Given data –
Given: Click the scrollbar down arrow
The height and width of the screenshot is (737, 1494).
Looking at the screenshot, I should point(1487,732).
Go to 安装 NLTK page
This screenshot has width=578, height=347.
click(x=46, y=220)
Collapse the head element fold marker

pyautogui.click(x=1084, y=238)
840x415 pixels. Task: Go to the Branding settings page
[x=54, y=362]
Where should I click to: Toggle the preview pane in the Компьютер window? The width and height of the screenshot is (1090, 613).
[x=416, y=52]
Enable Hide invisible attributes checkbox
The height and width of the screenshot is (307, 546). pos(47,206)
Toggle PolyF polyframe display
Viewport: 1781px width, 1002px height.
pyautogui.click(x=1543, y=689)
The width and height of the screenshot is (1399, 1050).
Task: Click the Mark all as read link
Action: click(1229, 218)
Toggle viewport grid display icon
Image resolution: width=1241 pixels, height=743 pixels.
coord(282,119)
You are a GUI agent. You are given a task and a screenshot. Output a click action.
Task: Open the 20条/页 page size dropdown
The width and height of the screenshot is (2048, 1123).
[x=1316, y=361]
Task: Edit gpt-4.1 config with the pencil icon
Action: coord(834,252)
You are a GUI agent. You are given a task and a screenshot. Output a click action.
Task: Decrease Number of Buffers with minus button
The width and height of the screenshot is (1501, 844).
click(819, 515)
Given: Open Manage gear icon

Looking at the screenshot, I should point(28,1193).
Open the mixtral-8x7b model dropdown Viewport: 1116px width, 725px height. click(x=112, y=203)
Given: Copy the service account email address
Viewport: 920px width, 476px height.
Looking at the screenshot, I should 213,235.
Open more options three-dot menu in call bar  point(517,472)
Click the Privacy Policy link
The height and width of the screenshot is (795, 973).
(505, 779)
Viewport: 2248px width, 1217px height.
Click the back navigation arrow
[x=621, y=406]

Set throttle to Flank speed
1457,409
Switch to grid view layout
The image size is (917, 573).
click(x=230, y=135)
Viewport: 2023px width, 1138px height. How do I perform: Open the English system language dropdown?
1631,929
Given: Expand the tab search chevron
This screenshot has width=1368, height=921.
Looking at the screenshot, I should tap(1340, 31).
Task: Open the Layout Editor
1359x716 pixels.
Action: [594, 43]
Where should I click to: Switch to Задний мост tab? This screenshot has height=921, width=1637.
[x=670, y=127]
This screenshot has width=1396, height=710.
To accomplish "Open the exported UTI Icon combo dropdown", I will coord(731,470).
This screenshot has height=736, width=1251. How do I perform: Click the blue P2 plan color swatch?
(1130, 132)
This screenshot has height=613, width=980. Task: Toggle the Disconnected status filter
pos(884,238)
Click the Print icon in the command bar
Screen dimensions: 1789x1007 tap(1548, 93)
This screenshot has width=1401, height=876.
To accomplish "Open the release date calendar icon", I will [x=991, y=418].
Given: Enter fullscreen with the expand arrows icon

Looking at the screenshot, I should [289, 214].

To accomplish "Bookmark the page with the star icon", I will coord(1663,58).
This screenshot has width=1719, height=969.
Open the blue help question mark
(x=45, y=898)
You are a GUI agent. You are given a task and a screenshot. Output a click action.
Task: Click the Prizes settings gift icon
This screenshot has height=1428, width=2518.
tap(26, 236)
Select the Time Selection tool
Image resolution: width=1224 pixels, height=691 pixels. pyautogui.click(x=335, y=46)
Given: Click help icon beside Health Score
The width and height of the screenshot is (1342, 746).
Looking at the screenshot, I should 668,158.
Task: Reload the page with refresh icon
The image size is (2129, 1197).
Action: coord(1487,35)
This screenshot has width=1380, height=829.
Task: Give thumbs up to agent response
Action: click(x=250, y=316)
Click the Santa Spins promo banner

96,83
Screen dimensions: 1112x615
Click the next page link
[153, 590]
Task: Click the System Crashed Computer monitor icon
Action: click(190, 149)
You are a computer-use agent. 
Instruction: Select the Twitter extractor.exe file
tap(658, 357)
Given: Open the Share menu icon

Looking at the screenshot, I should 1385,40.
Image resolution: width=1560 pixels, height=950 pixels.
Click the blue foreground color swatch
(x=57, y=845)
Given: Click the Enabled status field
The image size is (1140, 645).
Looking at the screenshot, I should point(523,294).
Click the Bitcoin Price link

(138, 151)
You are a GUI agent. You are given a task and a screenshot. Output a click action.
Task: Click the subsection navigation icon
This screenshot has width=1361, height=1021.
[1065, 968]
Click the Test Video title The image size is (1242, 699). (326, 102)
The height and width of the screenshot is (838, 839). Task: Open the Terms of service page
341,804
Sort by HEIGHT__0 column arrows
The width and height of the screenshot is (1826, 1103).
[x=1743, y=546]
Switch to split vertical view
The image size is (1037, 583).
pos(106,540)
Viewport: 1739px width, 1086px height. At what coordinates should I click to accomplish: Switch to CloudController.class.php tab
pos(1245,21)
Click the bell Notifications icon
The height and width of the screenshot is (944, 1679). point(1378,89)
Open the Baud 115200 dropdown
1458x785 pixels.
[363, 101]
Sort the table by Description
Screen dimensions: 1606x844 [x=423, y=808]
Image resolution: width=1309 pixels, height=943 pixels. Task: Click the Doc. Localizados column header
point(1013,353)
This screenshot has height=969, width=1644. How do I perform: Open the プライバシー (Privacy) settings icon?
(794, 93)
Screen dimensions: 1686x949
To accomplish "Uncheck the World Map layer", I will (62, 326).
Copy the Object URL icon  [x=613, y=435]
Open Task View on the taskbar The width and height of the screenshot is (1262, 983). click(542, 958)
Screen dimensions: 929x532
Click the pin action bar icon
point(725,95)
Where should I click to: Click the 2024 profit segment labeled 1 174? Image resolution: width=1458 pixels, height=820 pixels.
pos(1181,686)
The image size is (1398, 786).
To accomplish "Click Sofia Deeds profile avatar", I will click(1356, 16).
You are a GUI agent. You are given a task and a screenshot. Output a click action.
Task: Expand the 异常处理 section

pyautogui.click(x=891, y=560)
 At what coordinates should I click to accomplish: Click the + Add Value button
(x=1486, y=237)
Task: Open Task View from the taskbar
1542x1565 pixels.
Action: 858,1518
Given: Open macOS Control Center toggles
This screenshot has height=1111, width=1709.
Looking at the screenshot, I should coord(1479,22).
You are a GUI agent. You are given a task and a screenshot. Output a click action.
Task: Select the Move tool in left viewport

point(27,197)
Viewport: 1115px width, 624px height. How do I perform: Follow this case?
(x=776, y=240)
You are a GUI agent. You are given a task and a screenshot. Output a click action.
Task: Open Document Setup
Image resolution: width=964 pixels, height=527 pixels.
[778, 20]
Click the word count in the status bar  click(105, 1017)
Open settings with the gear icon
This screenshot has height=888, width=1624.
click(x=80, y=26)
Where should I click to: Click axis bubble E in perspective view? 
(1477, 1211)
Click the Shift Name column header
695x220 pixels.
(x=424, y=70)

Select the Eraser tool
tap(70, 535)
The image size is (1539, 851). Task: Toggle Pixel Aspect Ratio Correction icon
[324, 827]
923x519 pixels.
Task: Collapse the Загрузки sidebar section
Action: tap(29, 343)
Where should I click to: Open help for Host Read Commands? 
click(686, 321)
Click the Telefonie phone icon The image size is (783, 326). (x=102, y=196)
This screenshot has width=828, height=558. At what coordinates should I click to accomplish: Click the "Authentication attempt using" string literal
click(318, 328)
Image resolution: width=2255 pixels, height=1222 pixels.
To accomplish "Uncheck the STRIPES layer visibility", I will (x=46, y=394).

Exercise – Retype, exactly and only, the lines running from the one with "Task: Expand the 异常处理 section" through the final line of the listing above.

Response area –
Task: Expand the 异常处理 section

pyautogui.click(x=891, y=560)
 At what coordinates should I click to accomplish: Click the + Add Value button
(x=1486, y=237)
Task: Open Task View from the taskbar
1542x1565 pixels.
Action: 858,1518
Given: Open macOS Control Center toggles
This screenshot has height=1111, width=1709.
Looking at the screenshot, I should coord(1479,22).
You are a GUI agent. You are given a task and a screenshot. Output a click action.
Task: Select the Move tool in left viewport

point(27,197)
Viewport: 1115px width, 624px height. How do I perform: Follow this case?
(x=776, y=240)
You are a GUI agent. You are given a task and a screenshot. Output a click action.
Task: Open Document Setup
Image resolution: width=964 pixels, height=527 pixels.
[778, 20]
Click the word count in the status bar  click(105, 1017)
Open settings with the gear icon
This screenshot has height=888, width=1624.
click(x=80, y=26)
Where should I click to: Click axis bubble E in perspective view? 
(1477, 1211)
Click the Shift Name column header
695x220 pixels.
(x=424, y=70)

Select the Eraser tool
tap(70, 535)
The image size is (1539, 851). Task: Toggle Pixel Aspect Ratio Correction icon
[324, 827]
923x519 pixels.
Task: Collapse the Загрузки sidebar section
Action: tap(29, 343)
Where should I click to: Open help for Host Read Commands? 
click(686, 321)
Click the Telefonie phone icon The image size is (783, 326). (x=102, y=196)
This screenshot has width=828, height=558. At what coordinates should I click to accomplish: Click the "Authentication attempt using" string literal
click(318, 328)
Image resolution: width=2255 pixels, height=1222 pixels.
To accomplish "Uncheck the STRIPES layer visibility", I will (x=46, y=394).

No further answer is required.